What needs to be done -
Beginning with the line that contains "Task: Click Scan" and ending with the line that contains "Given: Switch to Pianos/Claviers tab", reproduce the lines of the entries below exactly, omitting pictures.

[Screenshot grounding data]
########

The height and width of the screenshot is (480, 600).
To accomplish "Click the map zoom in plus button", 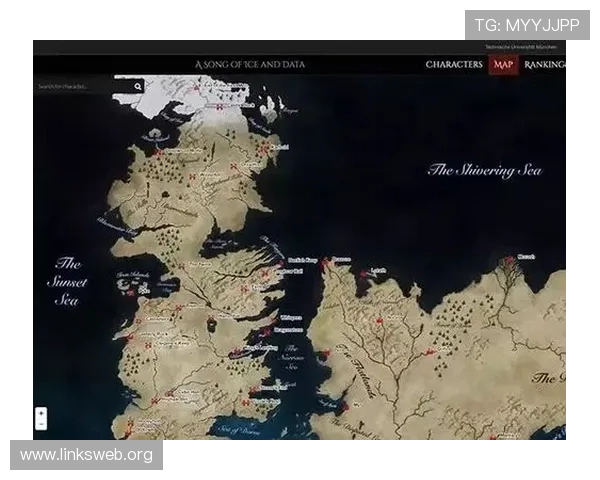I will tap(41, 412).
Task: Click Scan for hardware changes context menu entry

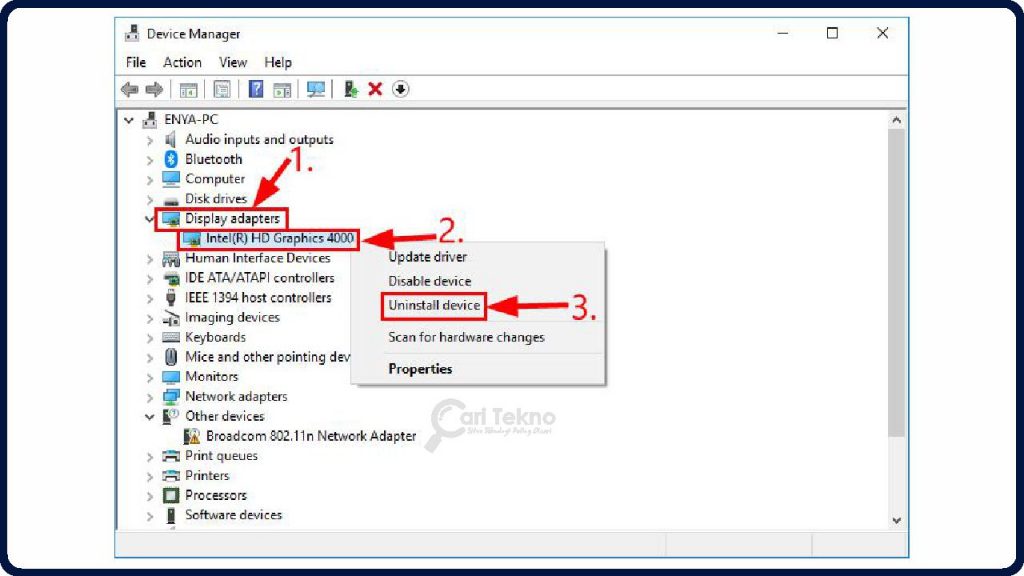Action: pyautogui.click(x=465, y=337)
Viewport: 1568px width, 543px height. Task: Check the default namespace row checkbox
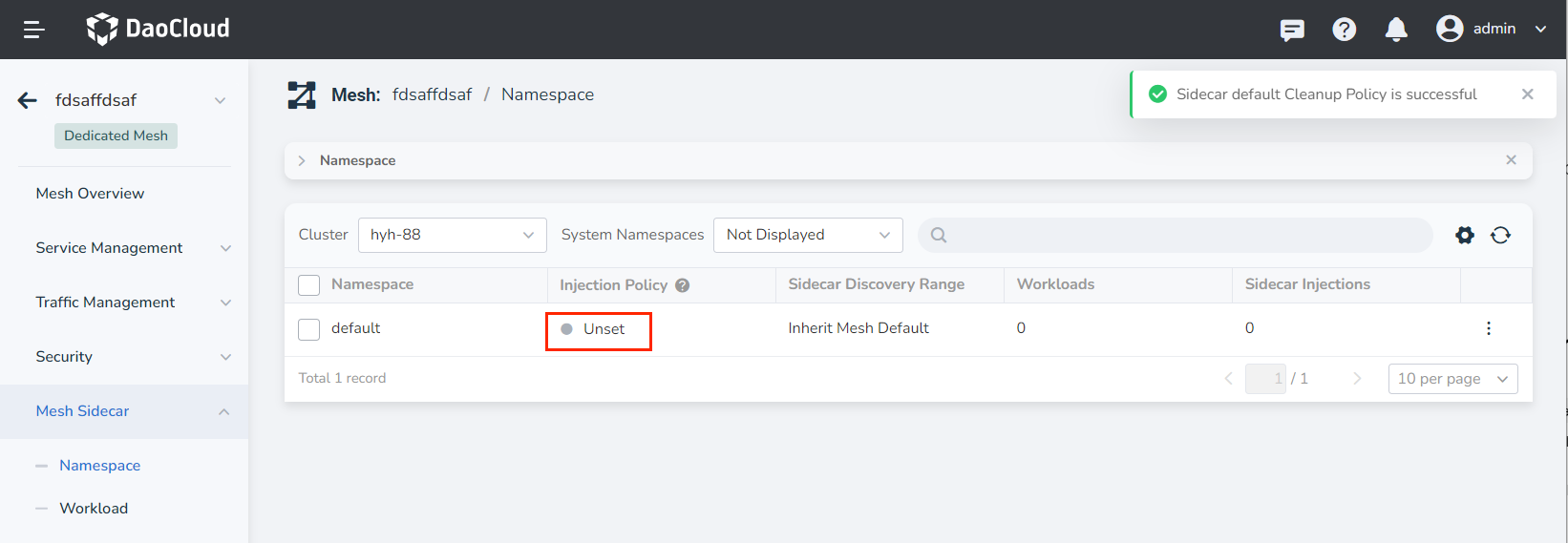[x=309, y=329]
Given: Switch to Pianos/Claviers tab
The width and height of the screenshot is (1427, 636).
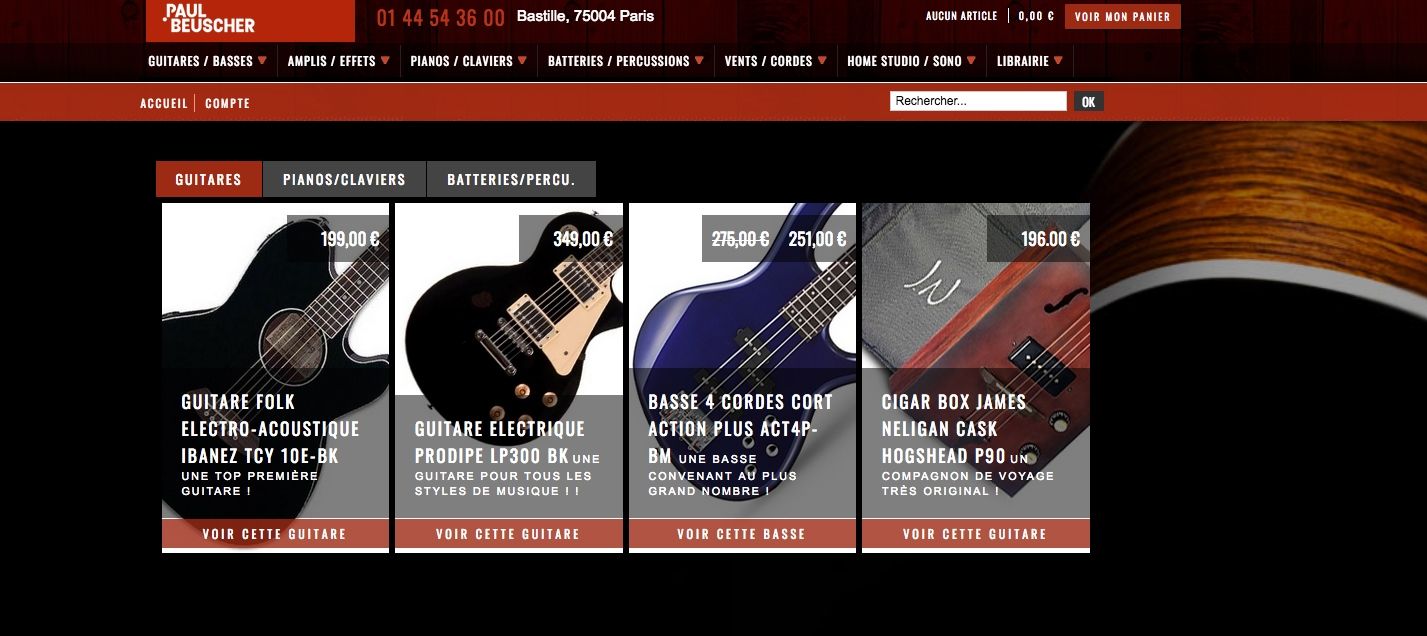Looking at the screenshot, I should point(344,179).
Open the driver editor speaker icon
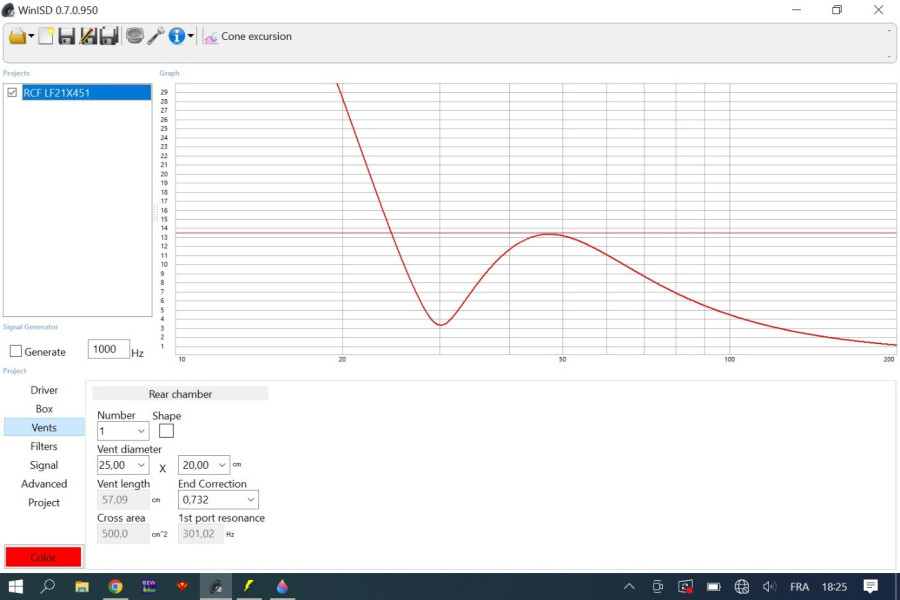Image resolution: width=900 pixels, height=600 pixels. [135, 36]
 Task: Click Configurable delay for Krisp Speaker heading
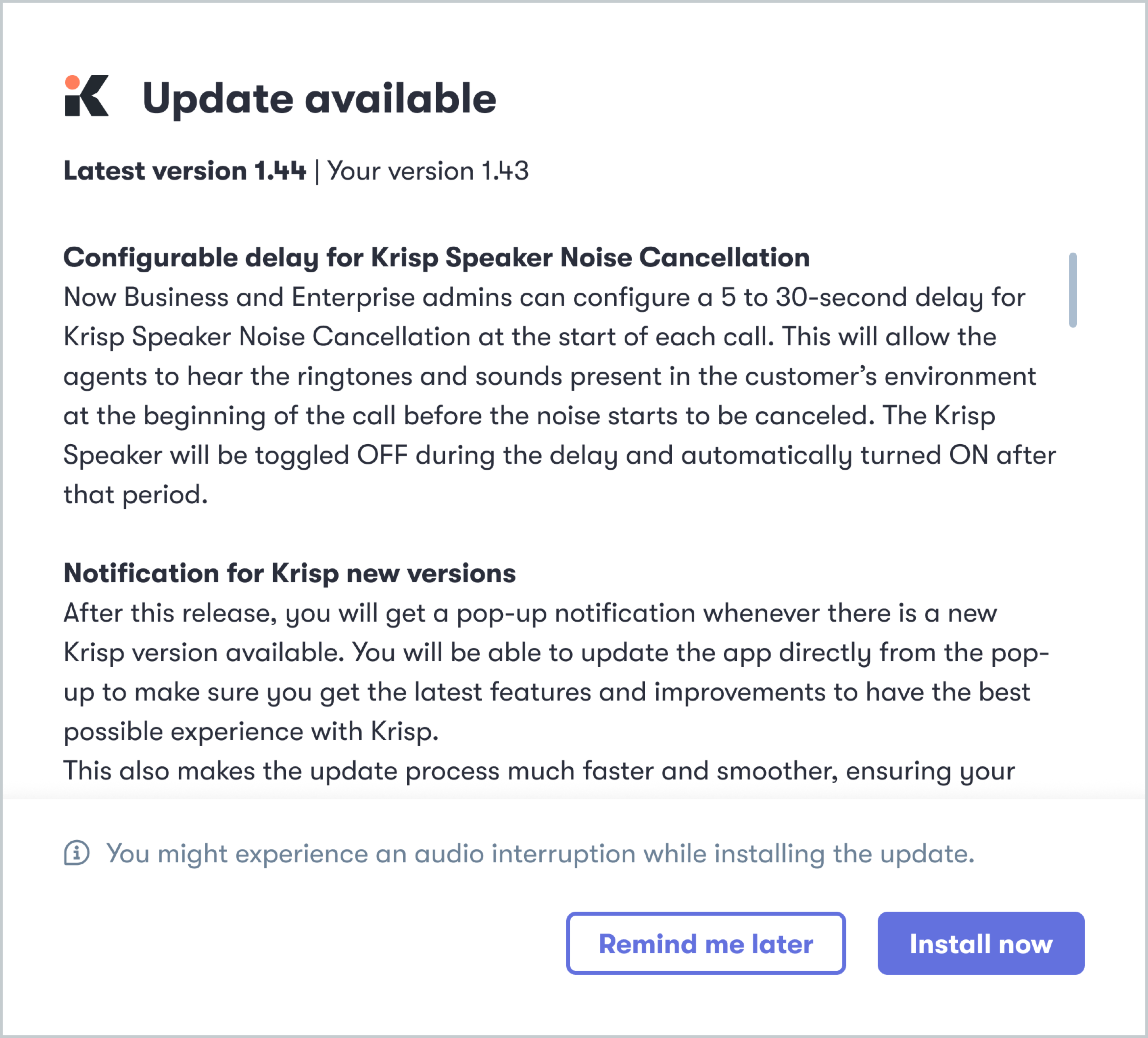(436, 258)
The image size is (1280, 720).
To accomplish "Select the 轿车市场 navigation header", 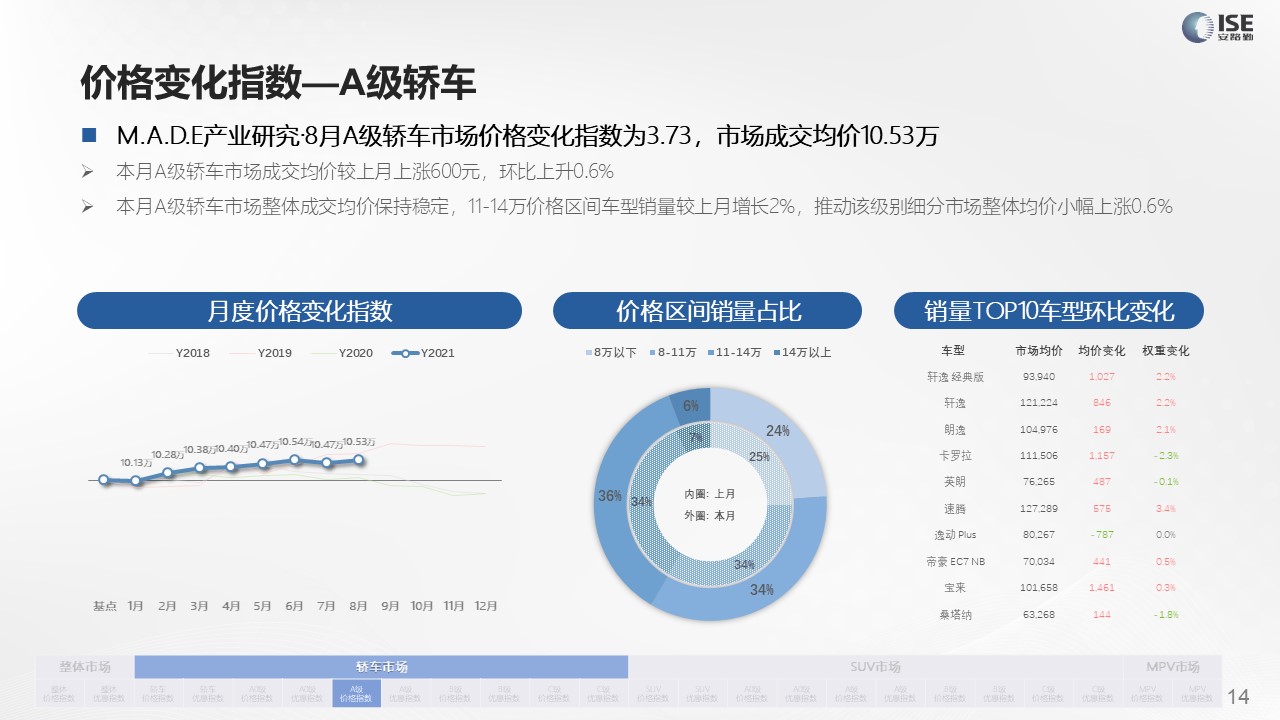I will (381, 667).
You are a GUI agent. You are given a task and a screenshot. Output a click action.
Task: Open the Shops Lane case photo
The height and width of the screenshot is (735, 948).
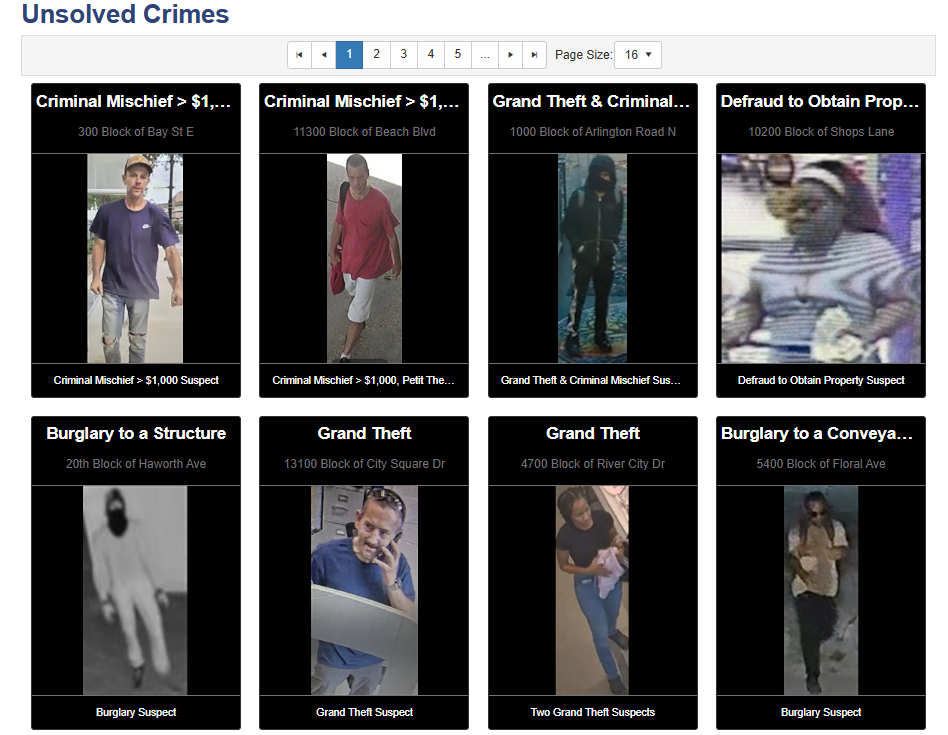tap(821, 258)
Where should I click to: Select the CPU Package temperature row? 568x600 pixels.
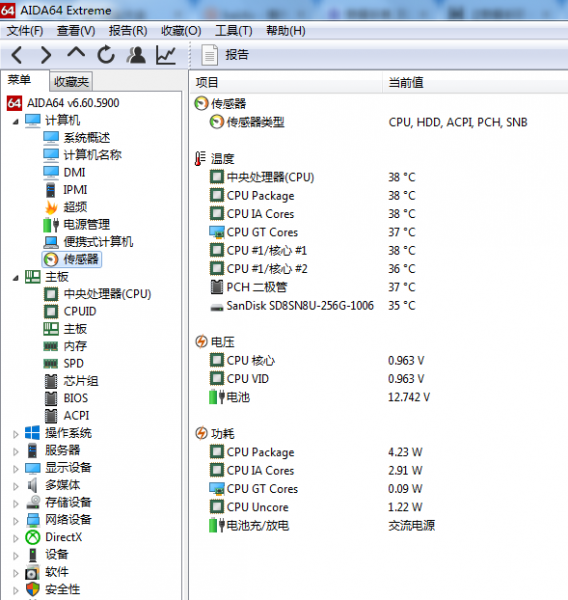pos(312,196)
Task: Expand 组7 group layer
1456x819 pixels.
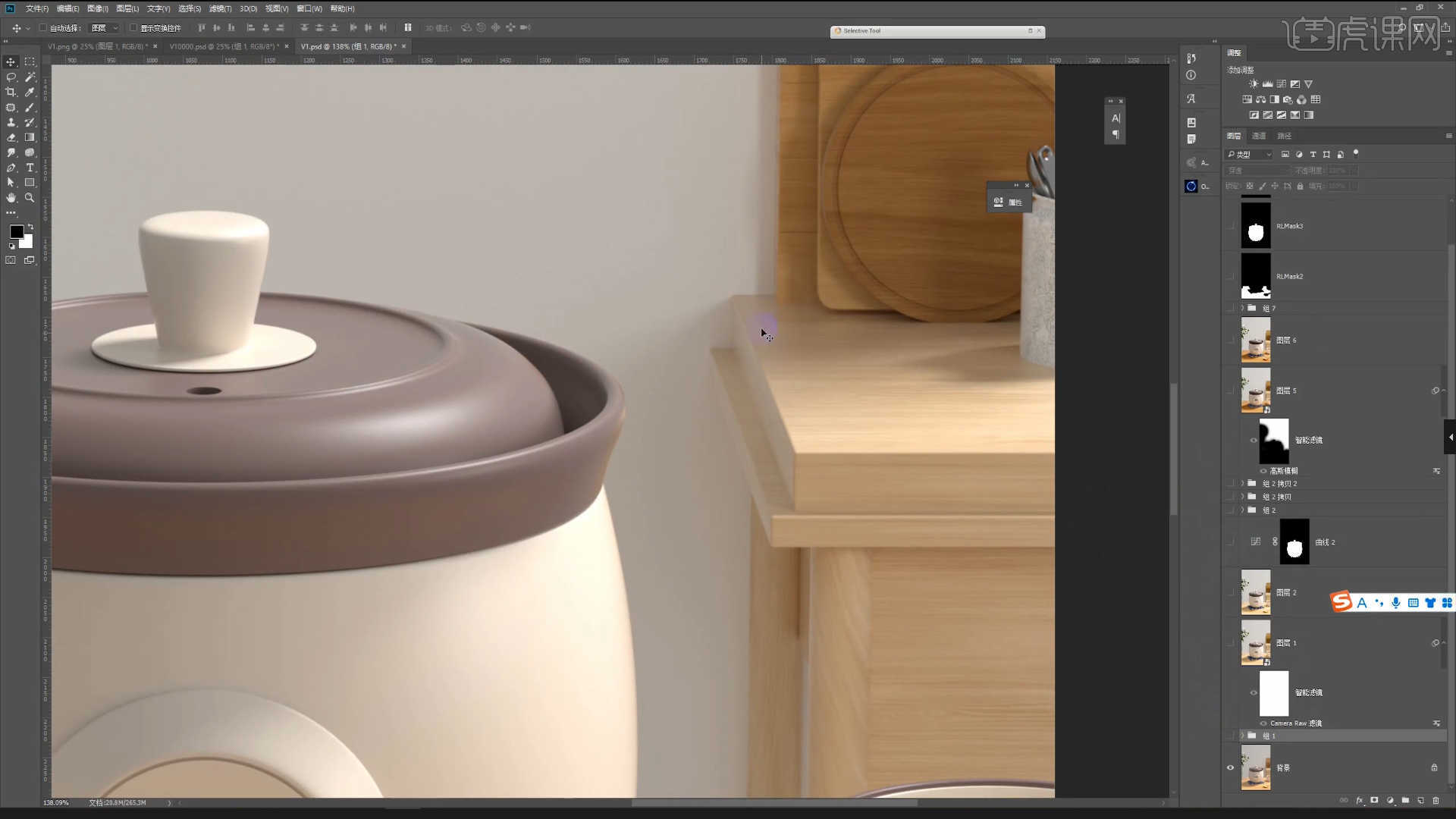Action: [x=1243, y=308]
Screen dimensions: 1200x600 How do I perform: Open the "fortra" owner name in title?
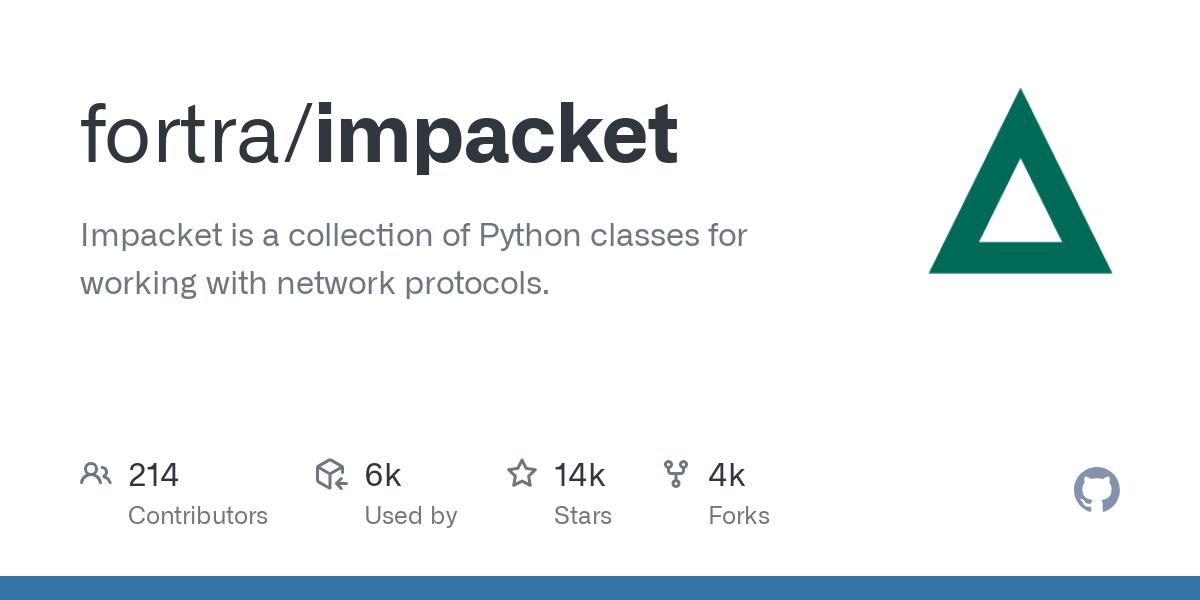(x=182, y=135)
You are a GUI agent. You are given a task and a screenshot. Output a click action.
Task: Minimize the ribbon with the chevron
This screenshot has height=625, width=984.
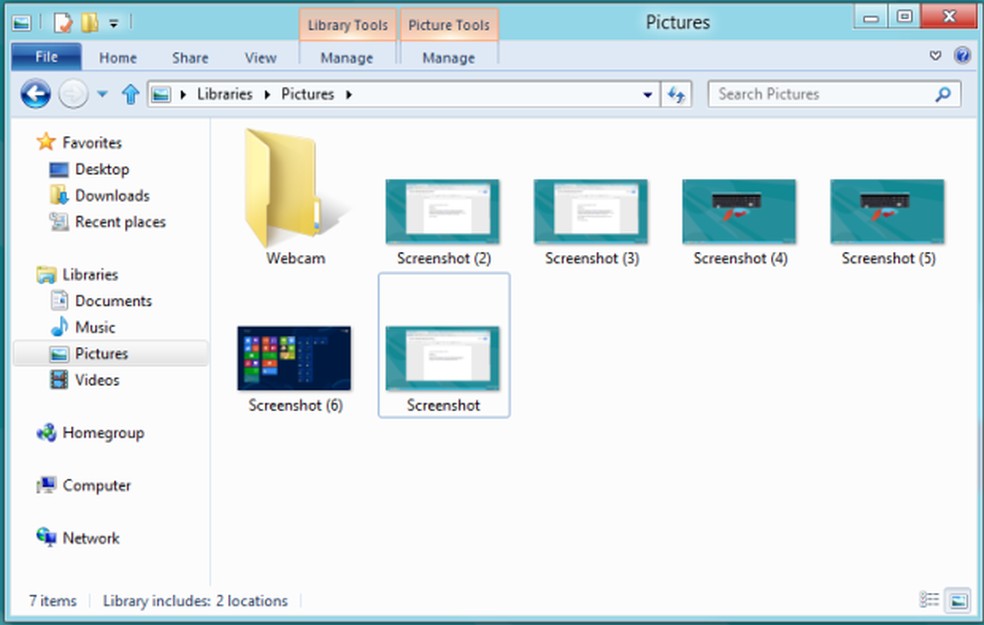coord(935,55)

########

Solved problem -
Task: Click Scan for hardware changes context menu entry

Action: pyautogui.click(x=465, y=337)
Viewport: 1568px width, 543px height. Task: Check the default namespace row checkbox
[x=309, y=329]
Given: Switch to Pianos/Claviers tab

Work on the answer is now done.